WORKING DATA =
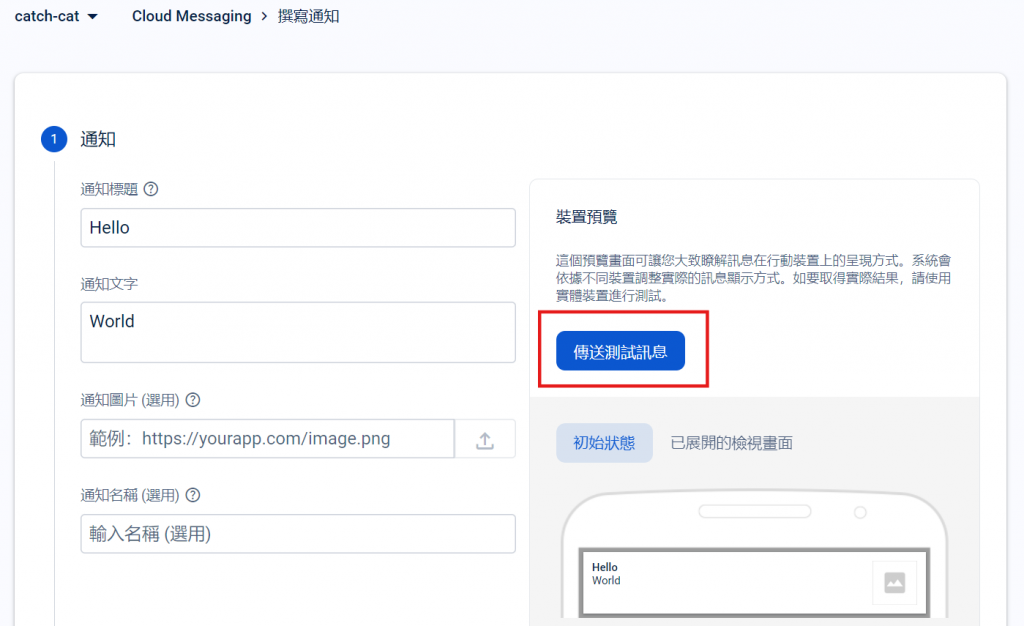Open the catch-cat project dropdown arrow

tap(93, 16)
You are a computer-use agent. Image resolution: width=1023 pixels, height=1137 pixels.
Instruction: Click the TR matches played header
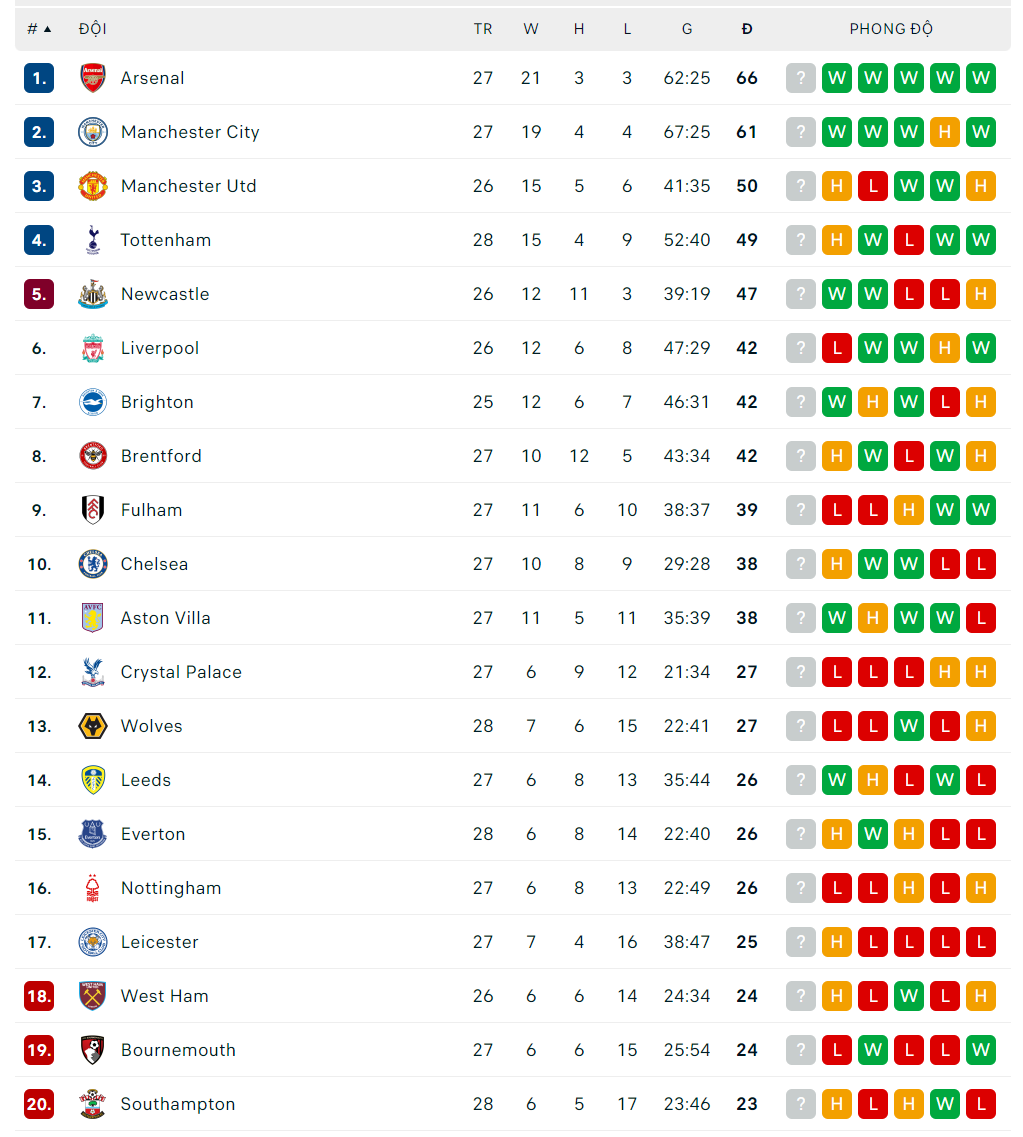click(483, 29)
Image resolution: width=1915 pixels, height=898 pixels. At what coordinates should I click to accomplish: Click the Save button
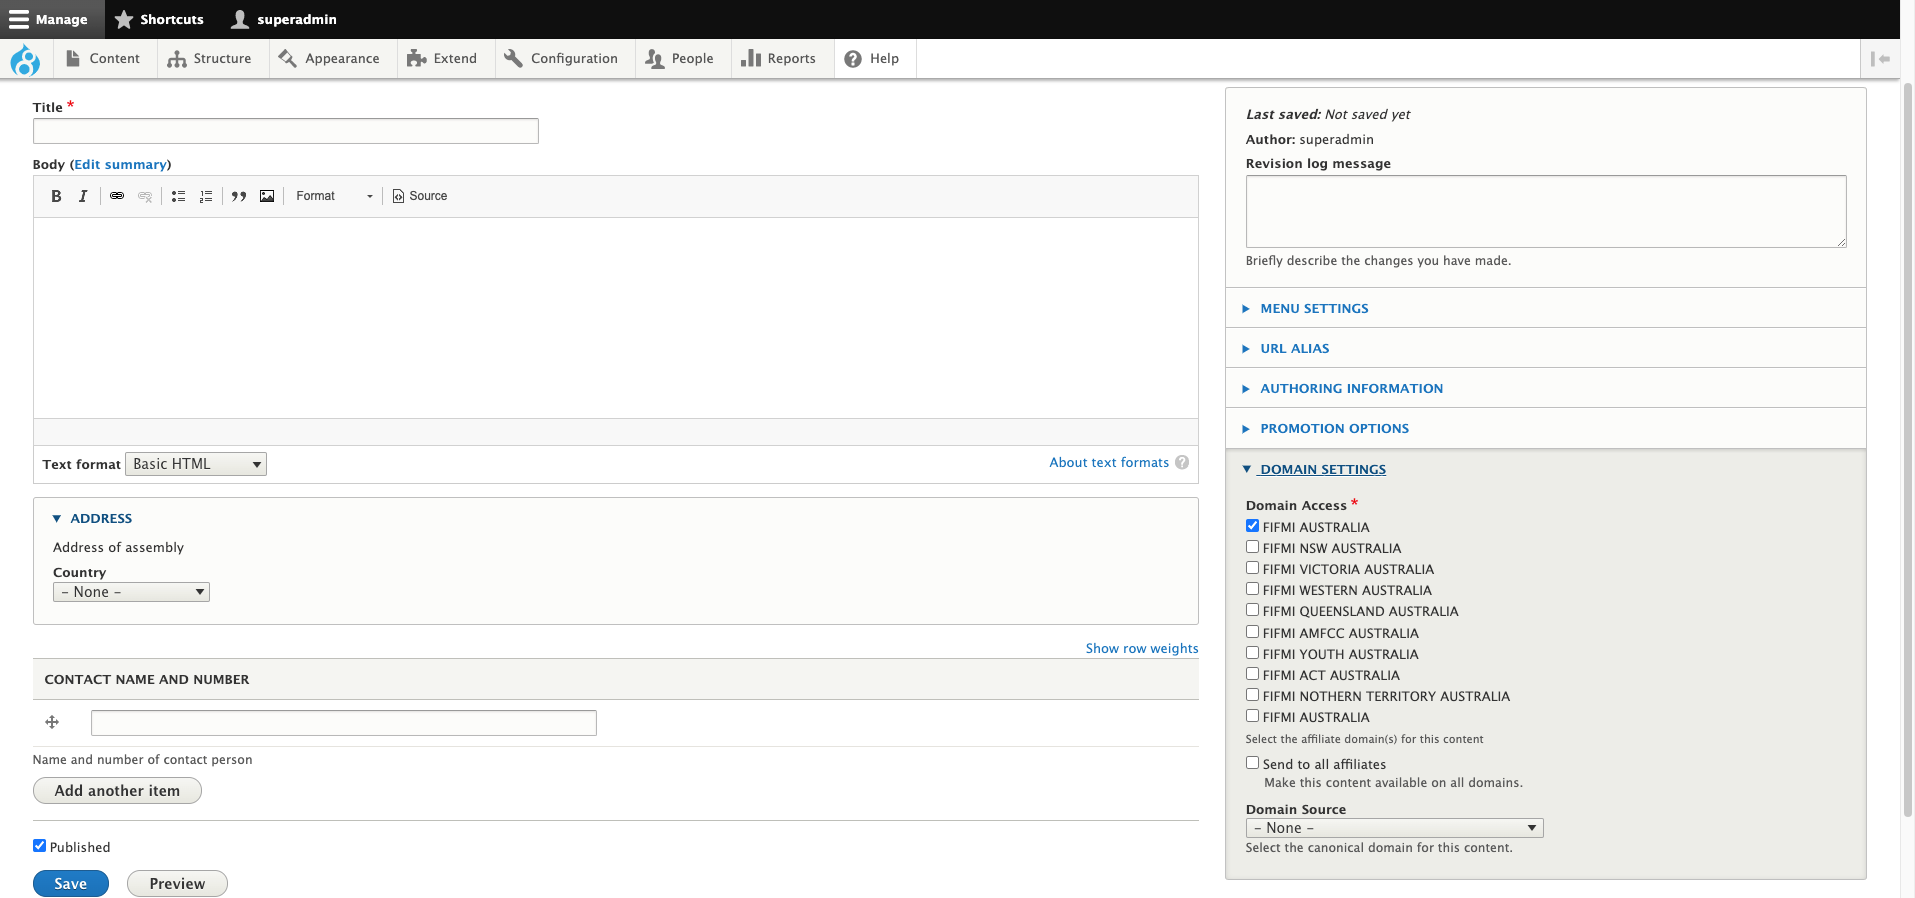point(70,884)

INSTRUCTIONS TO FOLLOW = Only the lines from the one containing "Instruction: Click the" through the final line of the records should be transcribed, exactly and with no pictures.

COMPLETED TASK =
Instruction: Click the TR matches played header
click(483, 29)
Image resolution: width=1915 pixels, height=898 pixels. At what coordinates should I click to accomplish: Click the Save button
point(70,884)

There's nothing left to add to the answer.